** Opening SOURCE DATA block **

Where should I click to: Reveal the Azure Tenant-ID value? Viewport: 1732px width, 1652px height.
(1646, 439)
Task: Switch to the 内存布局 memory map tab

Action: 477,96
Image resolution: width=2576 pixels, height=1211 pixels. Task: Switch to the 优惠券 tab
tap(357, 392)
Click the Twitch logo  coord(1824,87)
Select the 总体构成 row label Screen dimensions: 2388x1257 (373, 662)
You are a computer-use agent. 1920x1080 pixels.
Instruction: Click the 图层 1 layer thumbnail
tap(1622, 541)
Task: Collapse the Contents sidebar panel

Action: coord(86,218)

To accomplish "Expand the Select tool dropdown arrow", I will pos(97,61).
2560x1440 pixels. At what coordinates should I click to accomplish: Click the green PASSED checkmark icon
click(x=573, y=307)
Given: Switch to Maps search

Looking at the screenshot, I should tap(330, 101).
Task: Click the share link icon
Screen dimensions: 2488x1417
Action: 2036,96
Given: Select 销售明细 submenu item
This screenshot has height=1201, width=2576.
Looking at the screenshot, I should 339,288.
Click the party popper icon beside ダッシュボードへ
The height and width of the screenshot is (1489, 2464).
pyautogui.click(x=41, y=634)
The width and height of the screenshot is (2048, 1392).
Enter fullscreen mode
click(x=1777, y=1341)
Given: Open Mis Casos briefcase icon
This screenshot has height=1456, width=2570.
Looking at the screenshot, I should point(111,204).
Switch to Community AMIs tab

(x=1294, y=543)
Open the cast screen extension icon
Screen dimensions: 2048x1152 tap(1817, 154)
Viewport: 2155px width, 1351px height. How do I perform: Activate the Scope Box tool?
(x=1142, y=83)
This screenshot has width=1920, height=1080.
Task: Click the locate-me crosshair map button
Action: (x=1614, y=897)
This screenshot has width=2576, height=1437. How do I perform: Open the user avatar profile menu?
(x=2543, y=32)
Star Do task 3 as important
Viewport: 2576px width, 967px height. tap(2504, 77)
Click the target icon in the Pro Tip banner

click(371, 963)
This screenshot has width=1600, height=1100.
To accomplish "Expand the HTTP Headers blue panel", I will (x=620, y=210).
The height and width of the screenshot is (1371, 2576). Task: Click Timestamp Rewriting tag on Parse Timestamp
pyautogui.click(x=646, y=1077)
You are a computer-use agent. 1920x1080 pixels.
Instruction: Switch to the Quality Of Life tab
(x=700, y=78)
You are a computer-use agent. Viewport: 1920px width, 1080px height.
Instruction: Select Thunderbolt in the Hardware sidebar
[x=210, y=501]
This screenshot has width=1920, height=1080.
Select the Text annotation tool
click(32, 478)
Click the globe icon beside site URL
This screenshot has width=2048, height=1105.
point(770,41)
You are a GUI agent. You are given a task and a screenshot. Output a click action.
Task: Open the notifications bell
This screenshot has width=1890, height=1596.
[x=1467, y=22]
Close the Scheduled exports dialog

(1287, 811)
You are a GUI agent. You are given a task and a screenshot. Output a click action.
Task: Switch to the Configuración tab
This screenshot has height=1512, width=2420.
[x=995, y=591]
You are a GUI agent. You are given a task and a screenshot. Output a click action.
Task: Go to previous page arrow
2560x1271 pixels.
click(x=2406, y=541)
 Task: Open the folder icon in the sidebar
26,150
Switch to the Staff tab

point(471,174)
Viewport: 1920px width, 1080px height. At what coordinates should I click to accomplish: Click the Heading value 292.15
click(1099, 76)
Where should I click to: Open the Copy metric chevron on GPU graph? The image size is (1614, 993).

** Closing SOURCE DATA block **

#### WHAT YOU ARE ASKED TO DO:
If a line above holds the word "beside", copy it.

#### WRITTEN ANSWER:
Click the party popper icon beside ダッシュボードへ
Click the globe icon beside site URL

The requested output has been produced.